Review: Opera North. La Traviata. Royal Concert Hall Nottingham

La Traviata by Opera North is a powerful production on every front. Sublime singing, impressive set and lighting, and a story-line that is made to feel ‘real’, despite it’s historical setting. With some rousing, well-known tunes, astonishing vocal gymnastics, and empathetic direction by Alessandro Talevi, it is a great introduction to opera.

Opera seems to ‘scare’ the general populace, who might otherwise be happy to watch a musical or a complicated play.  In the few opera productions I have seen I have learned two really useful things:  if sung in a foreign language, simple subtitles at the side of the stage clearly explain the plot – and are very brief, as many of the phrases are repeated musically – so they do not detract from the production.  And secondly, what is evident from the glory of Verdi’s musical masterpiece in ‘La Traviata’ is that the music itself tells the story, whether you have the surtitles or not.

The Opera North orchestra, under the baton of Jonathan Webb, produces the most beautiful, quality music, moderated from a feather-light violin to the full, explosive wall of sound from the 50+ orchestra, and it is a privilege just to witness this element of the performance.

The story of La Traviata is a ‘typical’ tragedy, one where so much suffering could have been avoided, had people just talked to each other! But that’s a modern sensibility viewing a 19th century piece of work, and our heroine, Violetta, actually sacrifices her own happiness for the benefit of others, so it is not a tragedy without some redemption.  A high-class courtesan, Violetta is introduced to Alfredo, who has fallen in love with her.  At first resisting the belief that she can be happy with an ‘ordinary’ life and that she even deserves love, she finally accepts his love and starts a new life with him in the country.  Alfredo’s father sees this relationship as bringing shame on his family and pleads with Violetta to leave Alfredo.  She does so, and when the truth is revealed, it is too late.

Alison Langar, as Violetta, is stunning.  Her vocal control, from light, flirtatious trills and decorations, to impassioned cries of grief and loss, is simply incredible and defies what one imagines is possible with the human voice.  Langar portrays a full and believable character, tormented by guilt and shame, struggling to acknowledge her own worth, and from gorgeous, magnetic courtesan to vulnerable TB patient, her performance is faultless.  Nico Darmanin provides a weighty and balanced Alfredo, his surety of devotion a grounding point for the story.  His rich tone and expressive voice works beautifully against Langar’s and they are a joy to watch together.

The impressive chorus are pin-sharp, their roles from prostitutes to gypsies to society hosts, full of depth and attention to detail, supported, needless to say, by brilliant vocals. Again, the subtle hand and body movements here, sometimes in slow-motion, add a good deal of interest and texture to the background of many scenes.

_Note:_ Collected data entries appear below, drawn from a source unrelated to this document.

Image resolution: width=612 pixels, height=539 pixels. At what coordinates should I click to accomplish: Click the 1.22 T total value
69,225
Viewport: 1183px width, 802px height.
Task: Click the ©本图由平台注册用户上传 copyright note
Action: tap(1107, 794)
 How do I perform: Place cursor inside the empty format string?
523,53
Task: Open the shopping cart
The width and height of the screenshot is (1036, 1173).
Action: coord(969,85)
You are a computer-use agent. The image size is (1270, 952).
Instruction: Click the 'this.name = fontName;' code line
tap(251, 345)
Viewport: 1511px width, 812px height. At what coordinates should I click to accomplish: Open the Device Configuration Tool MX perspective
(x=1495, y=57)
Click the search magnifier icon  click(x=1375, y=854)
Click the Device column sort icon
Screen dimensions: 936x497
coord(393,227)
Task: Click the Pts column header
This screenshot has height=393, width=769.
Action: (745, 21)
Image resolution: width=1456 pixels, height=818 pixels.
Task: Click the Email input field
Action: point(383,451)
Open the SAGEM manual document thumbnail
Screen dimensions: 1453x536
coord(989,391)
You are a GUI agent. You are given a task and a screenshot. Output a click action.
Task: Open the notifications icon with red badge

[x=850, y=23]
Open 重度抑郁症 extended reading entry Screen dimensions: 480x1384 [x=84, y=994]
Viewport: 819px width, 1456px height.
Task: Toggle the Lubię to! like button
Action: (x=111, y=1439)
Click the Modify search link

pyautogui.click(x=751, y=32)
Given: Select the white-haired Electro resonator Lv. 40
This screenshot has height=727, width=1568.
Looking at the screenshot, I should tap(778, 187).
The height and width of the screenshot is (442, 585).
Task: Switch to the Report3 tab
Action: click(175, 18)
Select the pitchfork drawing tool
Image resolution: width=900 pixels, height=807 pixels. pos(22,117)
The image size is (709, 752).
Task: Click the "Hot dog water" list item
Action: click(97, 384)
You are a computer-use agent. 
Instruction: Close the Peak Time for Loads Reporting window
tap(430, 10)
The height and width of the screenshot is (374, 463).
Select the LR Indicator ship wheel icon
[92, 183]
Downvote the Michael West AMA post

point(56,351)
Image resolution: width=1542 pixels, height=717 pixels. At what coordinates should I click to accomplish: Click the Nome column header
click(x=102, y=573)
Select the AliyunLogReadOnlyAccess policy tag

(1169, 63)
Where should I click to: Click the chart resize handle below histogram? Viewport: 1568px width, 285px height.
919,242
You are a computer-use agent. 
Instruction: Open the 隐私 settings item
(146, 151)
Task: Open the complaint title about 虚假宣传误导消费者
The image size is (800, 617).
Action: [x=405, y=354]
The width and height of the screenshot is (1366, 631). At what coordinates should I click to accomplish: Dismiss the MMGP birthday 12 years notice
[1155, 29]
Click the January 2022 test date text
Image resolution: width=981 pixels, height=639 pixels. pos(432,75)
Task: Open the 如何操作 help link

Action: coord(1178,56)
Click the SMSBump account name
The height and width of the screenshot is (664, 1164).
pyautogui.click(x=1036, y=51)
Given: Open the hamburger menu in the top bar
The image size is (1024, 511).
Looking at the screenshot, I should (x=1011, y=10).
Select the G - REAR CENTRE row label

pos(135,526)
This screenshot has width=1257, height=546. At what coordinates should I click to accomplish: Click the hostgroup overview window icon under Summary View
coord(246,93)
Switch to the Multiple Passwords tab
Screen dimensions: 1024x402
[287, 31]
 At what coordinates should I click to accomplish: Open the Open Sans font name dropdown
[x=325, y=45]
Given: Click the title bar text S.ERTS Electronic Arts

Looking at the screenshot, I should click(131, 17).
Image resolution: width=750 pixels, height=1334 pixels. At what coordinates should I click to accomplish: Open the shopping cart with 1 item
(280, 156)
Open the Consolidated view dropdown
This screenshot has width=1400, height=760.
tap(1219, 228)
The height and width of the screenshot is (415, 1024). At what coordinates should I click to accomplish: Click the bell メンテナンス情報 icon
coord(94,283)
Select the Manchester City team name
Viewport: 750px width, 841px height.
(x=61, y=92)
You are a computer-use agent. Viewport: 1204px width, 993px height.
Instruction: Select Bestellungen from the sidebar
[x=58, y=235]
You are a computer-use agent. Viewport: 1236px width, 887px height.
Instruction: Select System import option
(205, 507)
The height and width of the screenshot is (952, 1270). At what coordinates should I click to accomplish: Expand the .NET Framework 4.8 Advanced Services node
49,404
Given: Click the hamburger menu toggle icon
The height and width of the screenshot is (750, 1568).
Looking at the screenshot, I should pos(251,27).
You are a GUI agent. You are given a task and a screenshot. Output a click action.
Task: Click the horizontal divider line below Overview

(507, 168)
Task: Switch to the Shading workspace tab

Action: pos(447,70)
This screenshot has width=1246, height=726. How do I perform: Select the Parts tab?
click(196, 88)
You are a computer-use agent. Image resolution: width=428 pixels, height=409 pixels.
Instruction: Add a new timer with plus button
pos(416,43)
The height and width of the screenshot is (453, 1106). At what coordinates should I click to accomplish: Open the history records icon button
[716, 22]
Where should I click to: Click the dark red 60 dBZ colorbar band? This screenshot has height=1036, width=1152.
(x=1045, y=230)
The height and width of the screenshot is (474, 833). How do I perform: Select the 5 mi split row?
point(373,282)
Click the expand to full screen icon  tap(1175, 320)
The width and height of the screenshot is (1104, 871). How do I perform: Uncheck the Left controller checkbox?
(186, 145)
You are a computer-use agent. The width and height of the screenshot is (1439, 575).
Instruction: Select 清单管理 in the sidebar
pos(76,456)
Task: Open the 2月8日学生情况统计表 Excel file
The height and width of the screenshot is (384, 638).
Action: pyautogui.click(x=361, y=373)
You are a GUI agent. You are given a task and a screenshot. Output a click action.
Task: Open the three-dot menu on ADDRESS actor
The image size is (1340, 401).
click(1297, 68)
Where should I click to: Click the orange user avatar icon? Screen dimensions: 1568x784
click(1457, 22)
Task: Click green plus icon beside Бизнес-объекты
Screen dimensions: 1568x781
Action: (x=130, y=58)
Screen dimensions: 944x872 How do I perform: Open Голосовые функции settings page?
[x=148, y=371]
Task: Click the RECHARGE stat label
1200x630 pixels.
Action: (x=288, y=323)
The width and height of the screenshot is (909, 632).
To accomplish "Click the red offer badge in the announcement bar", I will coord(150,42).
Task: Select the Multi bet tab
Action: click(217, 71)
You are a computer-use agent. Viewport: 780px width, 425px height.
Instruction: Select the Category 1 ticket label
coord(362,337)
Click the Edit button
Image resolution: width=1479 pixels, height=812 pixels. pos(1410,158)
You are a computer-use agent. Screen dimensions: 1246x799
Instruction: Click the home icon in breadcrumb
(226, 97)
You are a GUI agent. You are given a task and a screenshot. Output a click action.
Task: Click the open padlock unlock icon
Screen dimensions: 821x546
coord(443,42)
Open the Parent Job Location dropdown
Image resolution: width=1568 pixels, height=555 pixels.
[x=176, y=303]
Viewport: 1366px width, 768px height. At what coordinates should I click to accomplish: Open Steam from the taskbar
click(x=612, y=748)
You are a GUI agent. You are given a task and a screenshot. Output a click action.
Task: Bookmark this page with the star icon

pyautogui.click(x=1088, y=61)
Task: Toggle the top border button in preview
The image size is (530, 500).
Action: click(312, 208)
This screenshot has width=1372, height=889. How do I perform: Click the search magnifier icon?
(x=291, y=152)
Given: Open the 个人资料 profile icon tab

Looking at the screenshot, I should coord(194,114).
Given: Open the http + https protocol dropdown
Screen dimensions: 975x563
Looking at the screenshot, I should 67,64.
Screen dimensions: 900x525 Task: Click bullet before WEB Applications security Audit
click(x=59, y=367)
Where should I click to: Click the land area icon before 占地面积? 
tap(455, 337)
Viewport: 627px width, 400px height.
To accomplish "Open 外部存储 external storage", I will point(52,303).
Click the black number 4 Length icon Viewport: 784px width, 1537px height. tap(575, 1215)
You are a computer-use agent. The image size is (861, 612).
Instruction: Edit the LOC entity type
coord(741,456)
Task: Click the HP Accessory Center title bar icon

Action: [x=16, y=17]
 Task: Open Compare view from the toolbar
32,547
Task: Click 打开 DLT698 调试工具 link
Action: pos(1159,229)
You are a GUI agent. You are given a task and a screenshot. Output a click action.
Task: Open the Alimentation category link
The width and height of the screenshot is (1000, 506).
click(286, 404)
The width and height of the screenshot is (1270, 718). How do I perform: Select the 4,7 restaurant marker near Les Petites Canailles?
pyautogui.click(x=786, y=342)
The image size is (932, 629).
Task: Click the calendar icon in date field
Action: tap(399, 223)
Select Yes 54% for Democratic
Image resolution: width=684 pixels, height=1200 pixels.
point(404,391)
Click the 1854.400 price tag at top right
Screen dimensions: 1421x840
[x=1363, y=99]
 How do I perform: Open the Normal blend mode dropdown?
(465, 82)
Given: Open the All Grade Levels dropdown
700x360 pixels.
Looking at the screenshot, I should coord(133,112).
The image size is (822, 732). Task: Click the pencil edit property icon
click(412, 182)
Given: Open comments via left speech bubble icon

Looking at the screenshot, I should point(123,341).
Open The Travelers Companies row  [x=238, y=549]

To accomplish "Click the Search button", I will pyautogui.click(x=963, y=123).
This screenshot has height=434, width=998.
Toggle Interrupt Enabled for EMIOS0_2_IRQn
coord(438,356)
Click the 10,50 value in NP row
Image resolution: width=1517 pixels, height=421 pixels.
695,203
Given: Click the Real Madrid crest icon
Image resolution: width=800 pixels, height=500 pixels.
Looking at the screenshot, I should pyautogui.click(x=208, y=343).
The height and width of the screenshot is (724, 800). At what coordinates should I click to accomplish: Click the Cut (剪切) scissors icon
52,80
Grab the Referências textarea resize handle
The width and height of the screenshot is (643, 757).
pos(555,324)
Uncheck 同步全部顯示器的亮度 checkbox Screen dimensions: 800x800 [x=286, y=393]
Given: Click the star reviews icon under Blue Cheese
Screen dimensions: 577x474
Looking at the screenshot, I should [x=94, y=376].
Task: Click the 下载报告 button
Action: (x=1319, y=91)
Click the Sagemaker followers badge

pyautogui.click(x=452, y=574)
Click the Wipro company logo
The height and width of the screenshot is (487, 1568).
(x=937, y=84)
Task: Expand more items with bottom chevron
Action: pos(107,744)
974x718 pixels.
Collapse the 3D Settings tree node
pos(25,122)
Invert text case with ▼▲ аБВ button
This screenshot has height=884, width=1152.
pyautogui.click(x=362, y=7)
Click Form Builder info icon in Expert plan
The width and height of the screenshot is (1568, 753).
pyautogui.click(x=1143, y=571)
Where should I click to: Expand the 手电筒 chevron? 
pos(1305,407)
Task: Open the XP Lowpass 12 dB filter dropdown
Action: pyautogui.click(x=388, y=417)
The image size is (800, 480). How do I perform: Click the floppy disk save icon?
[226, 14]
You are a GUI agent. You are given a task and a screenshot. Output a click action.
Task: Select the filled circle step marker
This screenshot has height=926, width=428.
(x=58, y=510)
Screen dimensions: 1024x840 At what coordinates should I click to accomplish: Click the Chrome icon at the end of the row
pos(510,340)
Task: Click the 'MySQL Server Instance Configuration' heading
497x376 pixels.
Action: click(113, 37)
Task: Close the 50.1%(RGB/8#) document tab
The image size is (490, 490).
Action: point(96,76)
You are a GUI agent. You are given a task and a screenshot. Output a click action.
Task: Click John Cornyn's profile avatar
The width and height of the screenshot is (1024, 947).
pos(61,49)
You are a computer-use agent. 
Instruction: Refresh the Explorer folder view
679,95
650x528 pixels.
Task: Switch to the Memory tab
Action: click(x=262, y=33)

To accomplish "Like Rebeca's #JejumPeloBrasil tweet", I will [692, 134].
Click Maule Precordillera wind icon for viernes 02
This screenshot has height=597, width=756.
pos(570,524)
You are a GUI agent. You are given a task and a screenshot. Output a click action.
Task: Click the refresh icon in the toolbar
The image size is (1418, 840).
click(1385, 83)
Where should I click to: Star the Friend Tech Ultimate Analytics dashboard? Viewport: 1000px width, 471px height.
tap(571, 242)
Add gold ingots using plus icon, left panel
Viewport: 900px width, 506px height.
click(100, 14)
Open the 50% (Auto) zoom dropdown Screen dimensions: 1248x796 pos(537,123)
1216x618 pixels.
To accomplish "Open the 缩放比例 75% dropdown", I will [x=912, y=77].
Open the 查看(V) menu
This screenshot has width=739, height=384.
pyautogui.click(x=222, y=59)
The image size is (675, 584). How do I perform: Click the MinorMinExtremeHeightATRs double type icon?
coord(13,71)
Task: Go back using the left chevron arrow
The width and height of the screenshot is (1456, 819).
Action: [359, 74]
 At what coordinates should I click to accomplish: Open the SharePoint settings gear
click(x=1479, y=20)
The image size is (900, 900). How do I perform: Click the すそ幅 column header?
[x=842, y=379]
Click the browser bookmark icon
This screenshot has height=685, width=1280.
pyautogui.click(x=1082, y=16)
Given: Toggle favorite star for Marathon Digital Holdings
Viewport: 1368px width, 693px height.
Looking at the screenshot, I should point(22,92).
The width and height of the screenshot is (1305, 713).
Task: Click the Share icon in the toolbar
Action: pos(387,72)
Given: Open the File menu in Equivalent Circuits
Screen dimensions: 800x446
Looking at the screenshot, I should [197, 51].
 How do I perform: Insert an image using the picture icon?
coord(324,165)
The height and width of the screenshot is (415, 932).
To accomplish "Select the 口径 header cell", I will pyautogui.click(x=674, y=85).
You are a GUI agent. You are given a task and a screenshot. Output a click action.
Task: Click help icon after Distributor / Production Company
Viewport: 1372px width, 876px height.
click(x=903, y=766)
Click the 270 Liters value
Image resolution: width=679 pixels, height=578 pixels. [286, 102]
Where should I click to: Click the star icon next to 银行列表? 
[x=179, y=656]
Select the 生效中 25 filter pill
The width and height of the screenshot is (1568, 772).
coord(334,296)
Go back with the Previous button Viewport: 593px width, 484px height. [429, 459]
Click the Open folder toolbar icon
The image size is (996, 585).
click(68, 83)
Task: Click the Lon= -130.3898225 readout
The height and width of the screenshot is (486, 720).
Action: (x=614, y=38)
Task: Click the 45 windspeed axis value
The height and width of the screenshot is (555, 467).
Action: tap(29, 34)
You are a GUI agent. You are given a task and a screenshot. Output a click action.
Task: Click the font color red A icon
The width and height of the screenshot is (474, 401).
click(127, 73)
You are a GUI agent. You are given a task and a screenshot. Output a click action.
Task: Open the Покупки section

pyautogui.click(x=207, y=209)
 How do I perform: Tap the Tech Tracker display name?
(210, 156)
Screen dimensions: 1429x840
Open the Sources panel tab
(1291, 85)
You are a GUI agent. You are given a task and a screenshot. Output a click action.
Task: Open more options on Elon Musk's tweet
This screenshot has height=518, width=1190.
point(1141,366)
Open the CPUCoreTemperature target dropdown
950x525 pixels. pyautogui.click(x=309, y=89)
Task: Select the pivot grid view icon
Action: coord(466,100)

The set and costume design by Madeleine Boyd create a sumptuous, decadent opening in the salons of Paris, deep colours and rich textures, which, with Matthew Haskins sympathetic lighting, provide a window into a time and place from the past. The sinuous movement in this opening, by Victoria Newlyn, is hypnotic and sensuous, almost making one holds one’s breath.  A literal window is provided for a peeping tom to peer into the opening scene, a design feature which is used throughout the show to different effect, most strikingly to present a ‘biological’ representation of the TB which Violetta suffers with. At the end, the spyhole becomes a lens through which aristocrats look on, disconnected from what they see before them. These ‘film’ elements add a fresh perspective which avoids it being a purely ‘historical’ presentation and adds that ‘edge’ for which Opera North productions are renowned.

There was so much to take in in this production, it would be worth a second and third viewing to really appreciate the fine attention to detail. It is certainly worth a first viewing, particularly if you have never before attended an opera, as Opera North presents a new perspective on a classic, and does it with huge style and heart.